April
05
  5:23:12 PM

The origins of the crisis


Rafael Navarro-VallsA Dutch judge decided in July 2006 that the pedophile party Party for Neighbourly Love, Freedom, and Diversity (Partij voor Naastenliefde, Vrijheid en Diversiteit, PVND) could not be banned: "The freedom of expression, the freedom of assembly and the freedom of association … should be seen as the foundations of the democratic rule of law and the PNVD is also entitled to these freedoms.” The objectives of this political party were: lowering the age of consent to 12 for sex, legalizing child pornography, supporting the hardcore porn broadcast on daytime television and allowing bestiality. The party has recently dissolved. Apparently, this was due to a tough campaign launched on all fronts, including the internet, by a Catholic priest, Fr Fortunato di Noto, who has been relentless in the fight against paedophilia.

This good news, whose hero is a Catholic priest, is matched by bad news, also featuring priests of this confession. I mean the media storm sparked by some priests who sexually abused children. These are the details: 3,000 cases of diocesan priests involved in crimes in the past 50 years, although not all were found guilty. According to Msgr Charles J. Sicluna  -- whose role is analogous to a Vatican District Attorney for these crimes -- "60 percent of the cases chiefly involved sexual attraction towards adolescents of the same sex, another 30 percent involved heterosexual relations, and the remaining 10 percent were cases of paedophilia in the true sense of the term; that is, based on sexual attraction towards prepubescent children. The cases of priests accused of paedophilia in the true sense have been about 300 in nine years. Please don't misunderstand me, these are of course too many, but it must be recognised that the phenomenon is not as widespread as has been believed. "

Indeed, if one considers that today there are about 500,000 diocesan and religious priests, this data-without ceasing to be sad, puts the percentage at not more than 0.6%. The most solid scientific work that I know of is by a non-Catholic author, Philip Jenkins -- Pedophiles and Priest, Anatomy of a Contemporary Crisis (Oxford University Press). His thesis is that the proportion of clergy with sexual disorder problem is lower in the Catholic Church than in other confessions. And above all, it is much less than in other organisations. If the spotlight is on the Catholic Church, it is because of the centralization of the church in Rome, which collects enormous amounts of information and knows the problems far better than other institutions and organizations, religious or not.

There are two recent examples that confirm Jenkins’s analysis. Information recently released by Austrian authorities indicates that, in the same period, there were 17 cases of reported sexual abuse in church-related institutions, while in other settings there were 510. According to a report published by Luigi Accatoli, of the Italian newspaper Corriere della Sera, of the 210,000 registered cases of sexual abuse in Germany since 1995, only 94 are related to people or institutions of the Catholic Church. That represents 0.045 percent.

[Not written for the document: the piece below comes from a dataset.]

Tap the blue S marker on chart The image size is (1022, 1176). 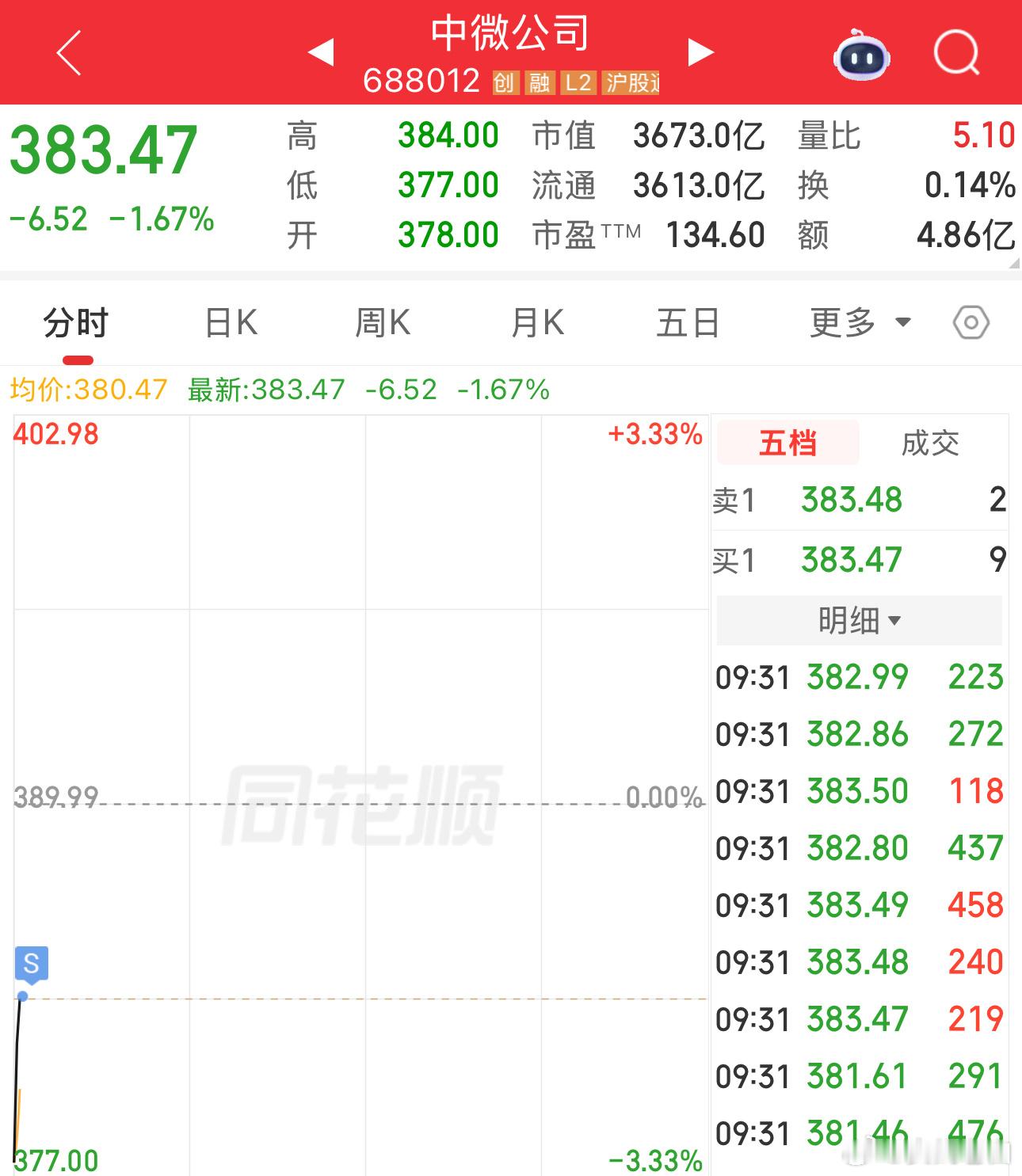point(32,964)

I get the impression that an artificial climate of "moral panic" is being generated… The campaign recalls the black legends about the topic in medieval Europe, the Tudor England, revolutionary France or the Nazi Germany. I agree with Jenkins when he observes: "the power of the continuing pedophile propaganda issue was one of the means of propaganda and harassment used by politicians, in their attempt to break the power of the German Catholic Church, especially in the field of education and social services. " This idea sheds light on a comment by Himmler: "Nobody knows what is happening behind the walls of the monasteries and in the ranks of the community of Rome."

… this issue has its roots in the 60s and 70s, but emerged early in the new millennium because of its economic impact and the reparation for the victims. These were the years of sexual revolution when people discovered, among other likes and dislikes, the "novelty" of pedophilia, and set about, inter alia, demolishing the "walls" erected to prevent sexual contact between adults and minors. Who does not remember -- around that time -- Mrs Robinson and Lolita ...? If one delves a bit, then one can see that some of the most rigorous "moralists" of today were most active apostles of the sexual liberation in the 60s and 70s.

This revolution also affected some clerical environments. Some Catholic universities in America and Europe developed a misconceived teaching about human sexuality and moral theology. Some of the seminarians of that generation were infected and then acted in an unworthy way. John Paul II strongly confronted this corruption, and even revoked permission to teach from some lecturers. Charles Curran, is a good example of that trend...

Faced with the problem, the Church is one of the few institutions that had not closed the windows and barricaded the doors until the storm passes… It has stood up to the problem, has toughened its laws, has apologized to the victims, has given compensation and has become ruthless with the aggressors…  

This is an edited version of an article in the Spanish newspaper El Mundo on March 21. Rafael Navarro-Valls is professor of law at the Complutense University in Madrid, and secretary-general of the Spanish Royal Academy of Jurisprudence and Legislation.